* Texte cité *
• • • • •

ÉvénementLes dessous des «Anneaux du pouvoir» en exclu
À l’heure où déboule la série télé la plus chère de l’histoire, l’illustrateur John Howe commente, en exclusivité pour lematin.ch, quelques-uns de ses dessins de préparation.
- par
- Christophe Pinol
Rarement une série aura été aussi attendue que «Le seigneur des anneaux: les anneaux du pouvoir». Aussi bien par les fans de J.R.R. Tolkien que par le grand public. Non seulement parce qu’elle va nous replonger dans l’univers de l’une des trilogies cinématographiques les plus plébiscitées, celle du «Seigneur des anneaux», signée Peter Jackson, même si elle se déroule 2000 ans avant, mais aussi parce qu’elle jouit du budget le plus élevé de tous les temps pour un feuilleton télé: plus d’un milliard de dollars pour 5 saisons déjà prévues.
Le spectacle est d’ailleurs bel et bien au rendez-vous, sur Amazon Prime Video, avec les deux premiers épisodes mis en ligne ce vendredi 2 septembre, très impressionnants visuellement.
On a donc demandé au Canadien John Howe, célèbre illustrateur spécialiste de l’œuvre de Tolkien, et Neuchâtelois d’adoption depuis 35 ans, de nous parler de son travail sur la série. Il avait déjà imaginé l’univers visuel des deux trilogies de Jackson, «Le seigneur des anneaux» et «Le Hobbit», et le revoilà aux fourneaux sur cette ambitieuse épopée télévisuelle. En exclusivité, il nous livre quelques-uns de ses dessins de préparation et nous en parle en détail.
Comment vous sentez-vous, au moment de découvrir les deux premiers épisodes?
Vous savez, 5 saisons sont d’ores et déjà prévues, soit 40 heures de programme et ça va être difficile de juger la série sur la base de ces deux premiers épisodes. Mais effectivement, la série est attendue et je sais que ça va déclencher de grosses réactions. De quoi animer les réseaux sociaux pendant quelques semaines…
En attendant, on va donc se pencher en détail sur votre travail à travers 4 de vos illustrations faites durant la préparation de la série. On commence par se plonger au cœur de la Moria, la cité souterraine des nains que l’on avait découverte en ruines dans le premier volet de la trilogie de Peter Jackson. Sauf que là, on est donc 2000 ans plus tôt…
Exact, à une époque où la cité est encore prospère. Tolkien y faisait référence dans «La Communauté de l’anneau», en expliquant que c’était à l’époque un lieu plein de vie. Il fallait donc montrer le dynamisme de cette cité, à quel point elle était peuplée… On a aussi essayé de représenter différentes notions d’architecture puisqu’on va montrer plusieurs royaumes de nains: certains plus riches et fastueux que les autres, avec différents courants culturels. J’ai essayé d’imaginer comment fonctionnait leur société, comment ils distribuent la lumière, l’eau… C’est un jeu extrêmement plaisant que de se plonger là-dedans.

• • • • •

Entrées de données:
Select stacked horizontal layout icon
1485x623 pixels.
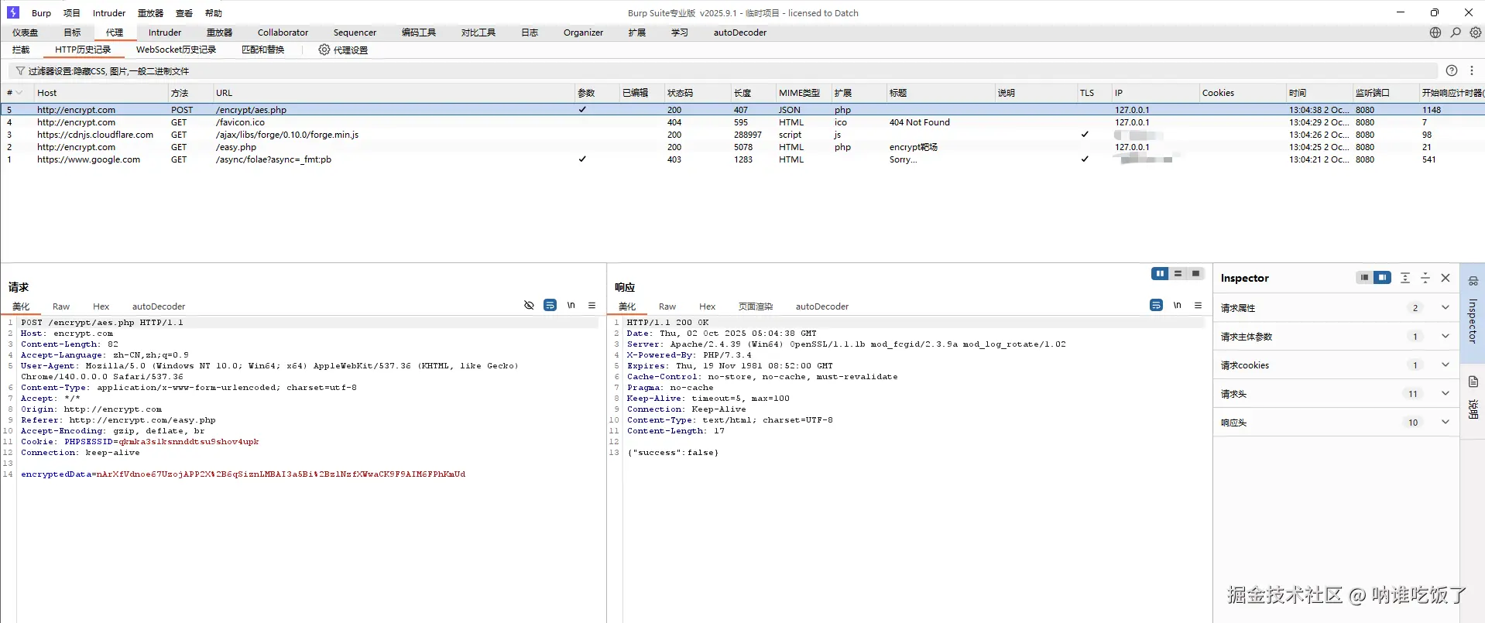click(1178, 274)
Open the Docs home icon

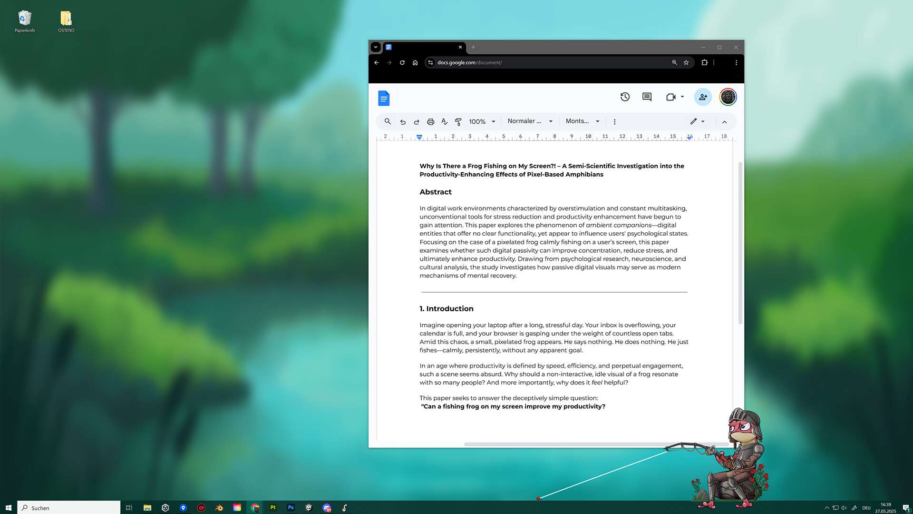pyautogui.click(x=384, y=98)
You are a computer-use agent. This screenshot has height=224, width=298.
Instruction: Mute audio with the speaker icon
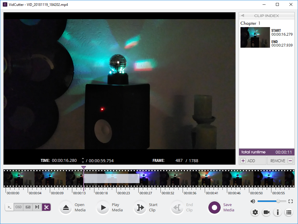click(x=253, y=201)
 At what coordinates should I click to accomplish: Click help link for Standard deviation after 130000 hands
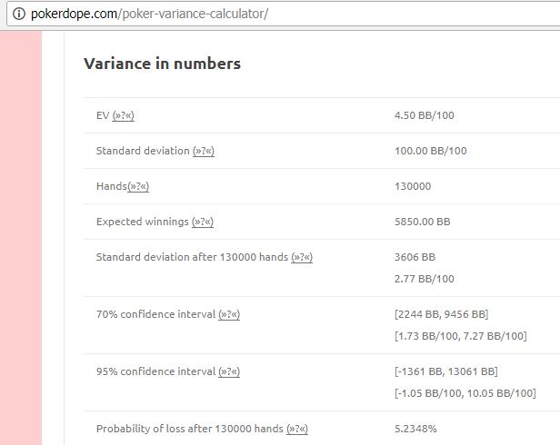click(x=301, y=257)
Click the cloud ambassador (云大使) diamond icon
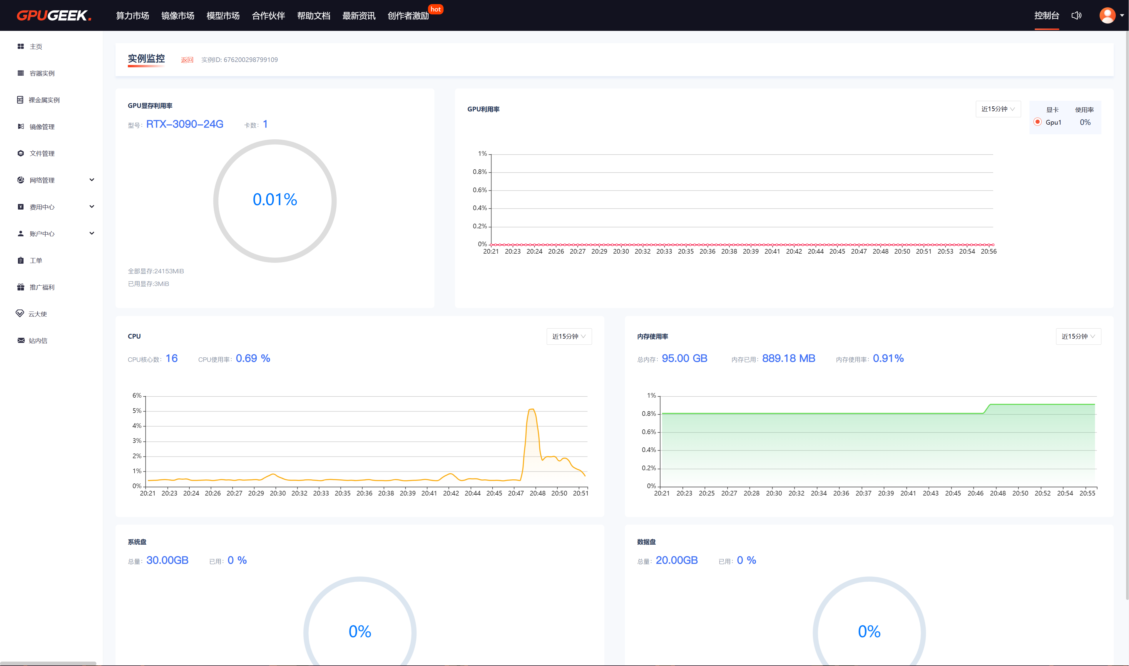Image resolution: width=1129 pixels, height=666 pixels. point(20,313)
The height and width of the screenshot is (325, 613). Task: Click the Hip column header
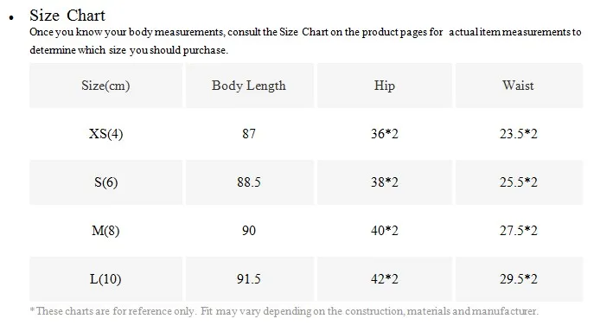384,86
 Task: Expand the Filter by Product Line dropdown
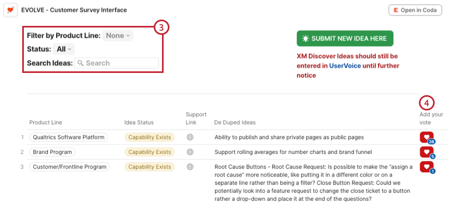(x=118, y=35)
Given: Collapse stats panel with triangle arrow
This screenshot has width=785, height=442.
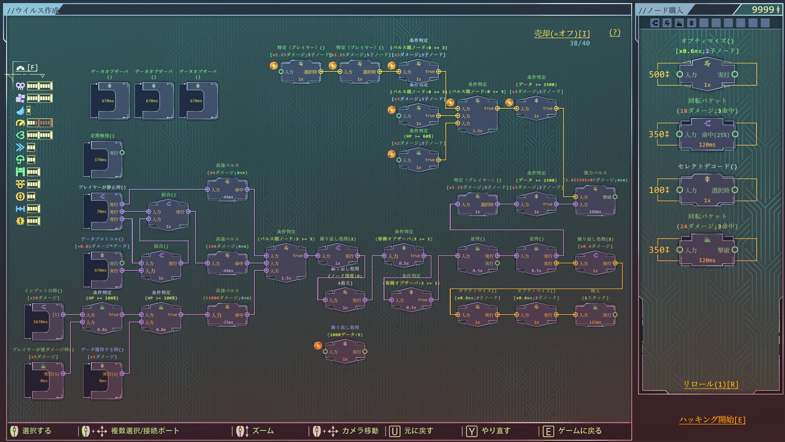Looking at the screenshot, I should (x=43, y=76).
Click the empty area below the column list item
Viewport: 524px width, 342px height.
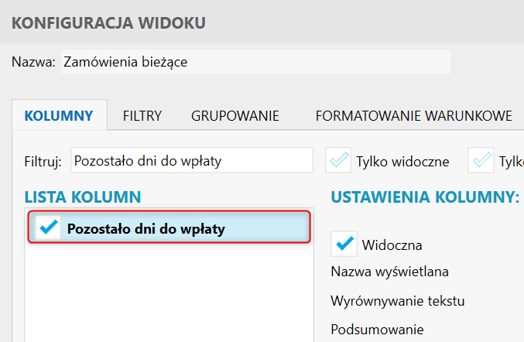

• • • • •

Modifiez le passage de l'article qui commence par « ÉvénementLes dessous des » et se poursuit jusqu'à « dessins de préparation. » en y remplaçant « illustrateur » par « dessinateur ». Donnez ensuite ce passage modifié. Les lignes de données ne jouent aucun rôle dans cet exercice.

* Résultat attendu *
ÉvénementLes dessous des «Anneaux du pouvoir» en exclu
À l’heure où déboule la série télé la plus chère de l’histoire, l’dessinateur John Howe commente, en exclusivité pour lematin.ch, quelques-uns de ses dessins de préparation.